Damien Brunner freut sich über die guten Leistungen seines direkten Konkurrenten. «Schreibt doch eine Geschichte über ihn. Er ist das Thema, nicht ich.» Aber so ist es eben nicht. Zu interessant ist die Frage: Was wird aus Damien Brunner, wenn er in zwei bis drei Wochen ins Team zurückkehrt und Luca Fazzini seinen Platz auf den Aussenbahnen eingenommen hat?
«Dann spiele ich eben im dritten oder vierten Sturm.» Damien Brunner bloss im dritten oder gar vierten Sturm? Undenkbar. Sein Platz ist ganz vorne.
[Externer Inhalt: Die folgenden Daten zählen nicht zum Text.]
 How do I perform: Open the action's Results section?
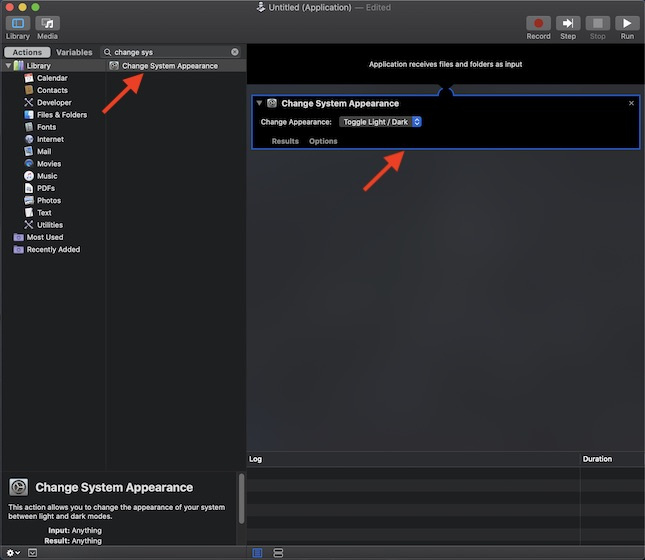[285, 141]
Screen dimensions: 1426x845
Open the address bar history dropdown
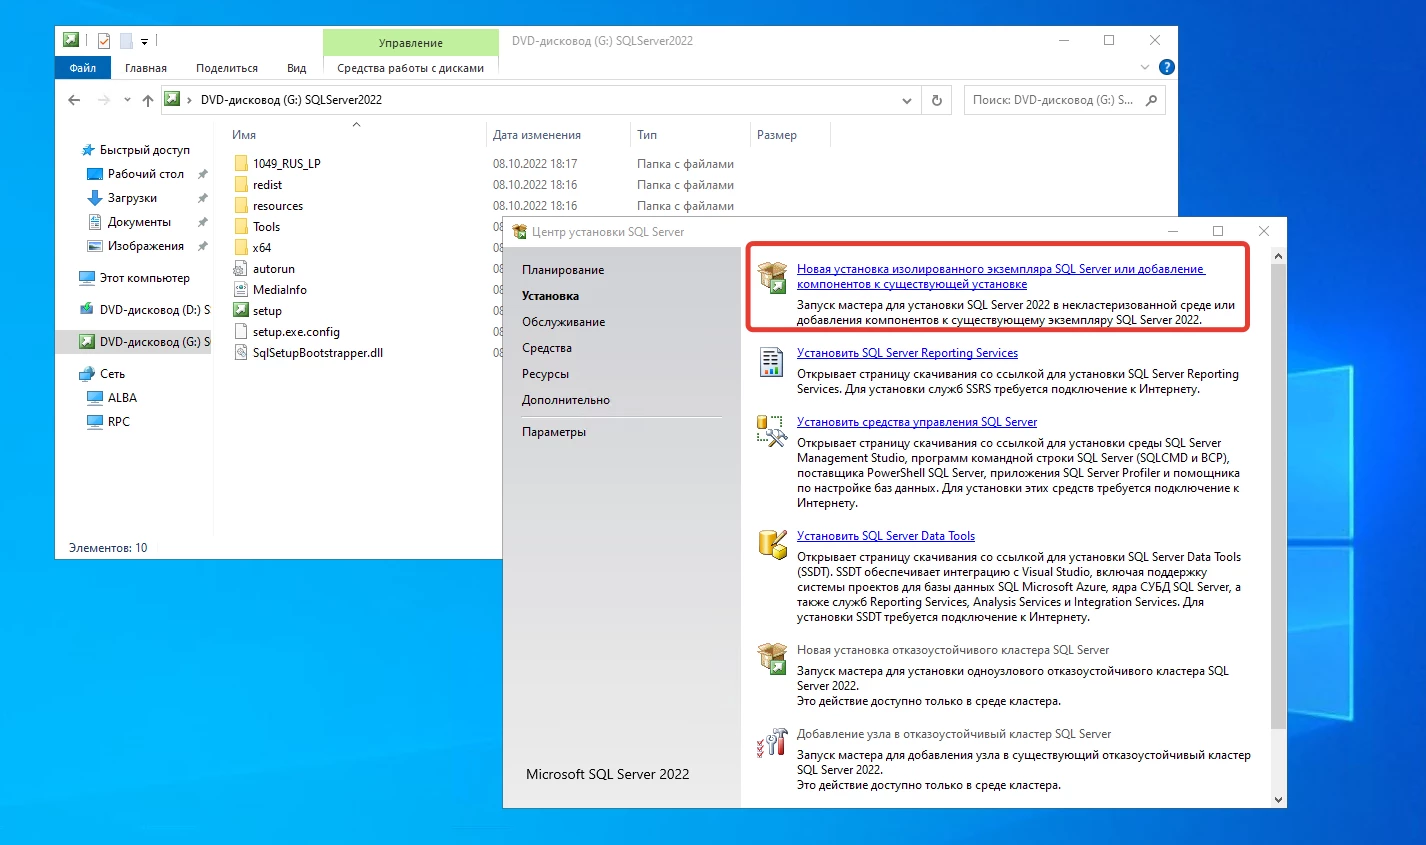click(x=907, y=100)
Würde er denn seine solche Rückversetzung akzeptieren? «Ja, das würde ich. Ich muss nicht mehr für meinen persönlichen Ehrgeiz spielen, ich war Liga-Topskorer, ich war in der NHL. Aber ich will den Erfolg für das Team. Wenn der «Fazz» (Fazzini – die Red.) weiterhin so gut ist, dann werde ich eben in der dritten Linie spielen – und dann sind wir sehr, sehr gefährlich.»
Das ist sie, die Zauberformel für Lugano, gefunden im Kabinengang während des Spengler-Cups: Luca Fazzini im ersten, Damien Brunner im dritten oder vierten Sturm. Lugano hat im letzten Frühjahr den Final gegen Bern verloren, weil Trainer Doug Shedden phasenweise nur noch mit zweieinhalb Angriffsreihen stürmen liess.
Die besten Spieler viel zu stark zu forcieren ist nun mal die Ursünde aller kanadischen Bandengeneräle. Aber wenn Doug Shedden einen so guten, so speziellen Damien Brunner im dritten Sturm hat, wird er die Kräfte so verteilen, dass es für die Playoffs und zum Titel reichen kann. Vorausgesetzt, er ist in den Playoffs noch im Amt.